Summary:
Cleveland Clinic regional hospital chief Dr. Margaret McKenzie is slated to speak at AAPL's 2018 Thought Leadership Symposium in April.
Cleveland Clinic regional hospital chief McKenzie to speak at AAPL Thought Leadership Symposium in April.
The divide between the number of women graduating from medical school today (about 50 percent) and those reaching hospital leadership positions (about 20 percent) is decidedly vast but not impossible to close.
Why the inequity?
“Mostly, it’s because women are coming to the table unprepared or else are afraid to toss their hat in the ring because they don’t feel like they have the right skill sets,” says Margaret McKenzie, MD, president of the Cleveland Clinic’s South Pointe Hospital in Warrensville, Ohio.
It’s a subject McKenzie will address during the American Association for Physician Leadership’s Thought Leadership Symposium, April 29 in Boston, Massachusetts.
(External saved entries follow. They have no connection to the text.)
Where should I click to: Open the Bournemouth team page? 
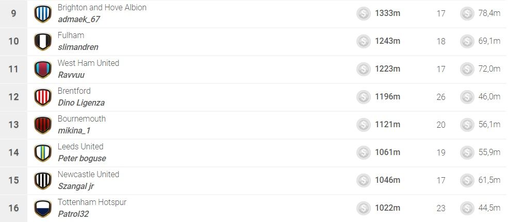(81, 119)
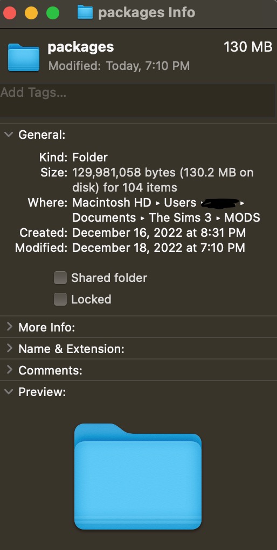
Task: Select the large folder preview image
Action: (x=138, y=476)
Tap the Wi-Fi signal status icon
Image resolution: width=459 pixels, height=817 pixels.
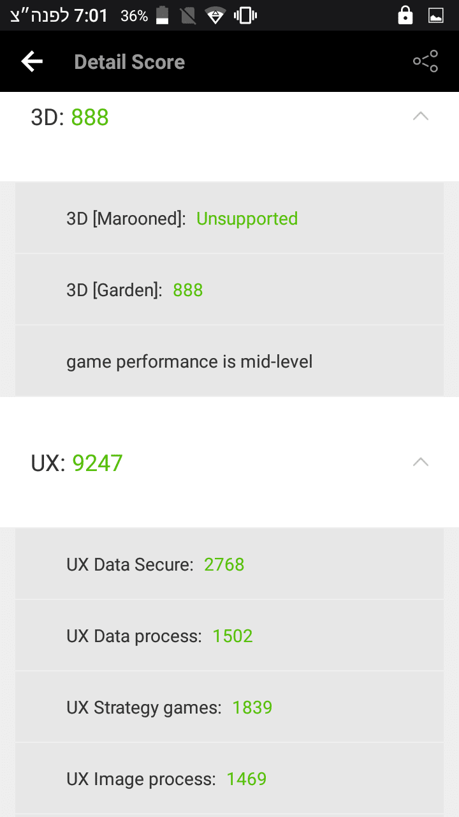pos(215,15)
McKenzie will be a discussion leader during a women’s leadership forum, where the subject will be “Assessing Your Value Proposition as a Leader.”
McKenzie, who grew up in Georgetown, Guyana, and immigrated to the United States at 18, began her ascension through the leadership ranks with the help of mentors and supervisors who recognized her passion and potential, then positioned her with opportunities to develop leadership skills. She answered by “demanding excellence in everything I did and being authentic about my mission no matter what.”
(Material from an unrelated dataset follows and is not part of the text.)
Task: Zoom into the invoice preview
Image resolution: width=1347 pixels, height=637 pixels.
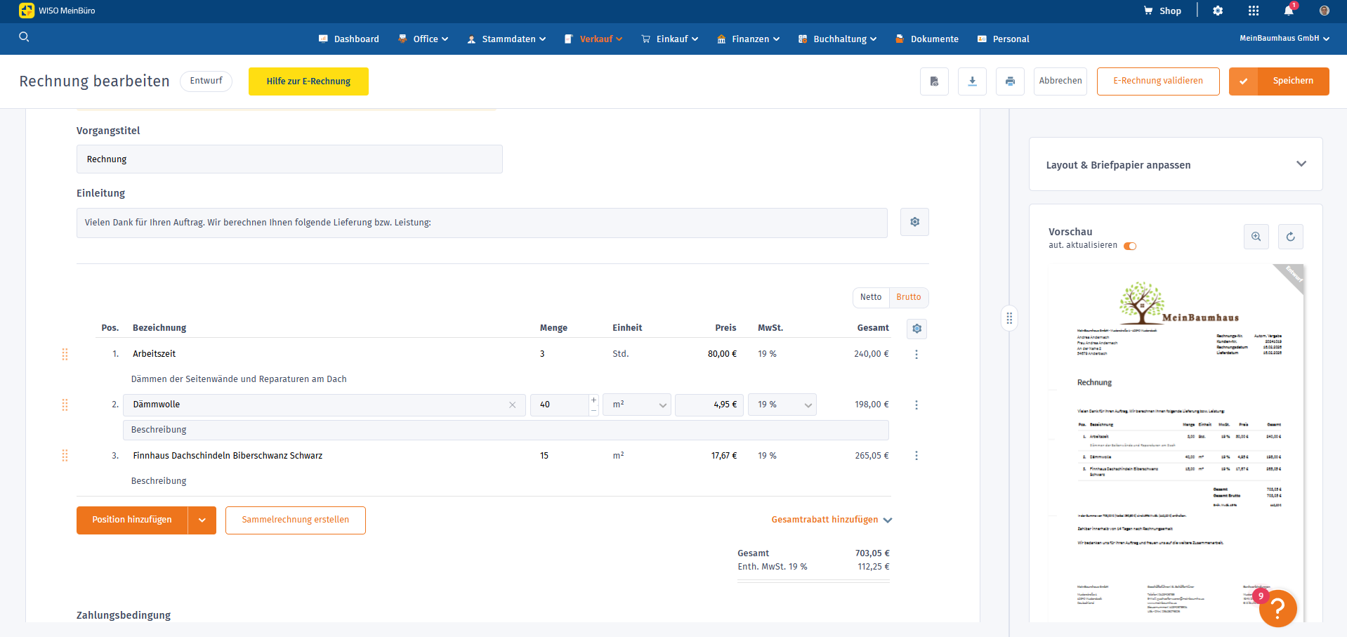Action: click(1256, 237)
A big part of that mission has been to pay it forward — to advocate for others as others have advocated for her throughout her career.
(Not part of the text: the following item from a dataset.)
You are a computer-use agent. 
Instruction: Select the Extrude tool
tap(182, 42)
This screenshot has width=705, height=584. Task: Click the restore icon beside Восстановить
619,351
“One of my passions is developing physician leaders — developing leaders, period, but specifically physician leaders,” says McKenzie, whose aims to help women build confidence by helping them to identify and maximize their strengths.
“Part of our issue as women is that we have a lot of difficulty in viewing ourselves as we are being viewed by others,” McKenzie says. “As women, we are great at finding other people’s strengths, [but] we tend to view all of our strengths as weaknesses — or not good enough.”
McKenzie uses assessment tools to establish solid foundations for female leadership candidates by helping them understand their values, “because in doing your daily work, if you’re playing to your strengths, it gets noticed without much effort on your part.”
The objective, she says, is to “craft a goal and a vision, and then figure out what kind of experience they’re going to need to develop in order to put themselves in the place of the most potential for leadership.”
In another sessions earlier in the day, McKenzie will address how physician engagement produces results that impact bottom lines for CEOs.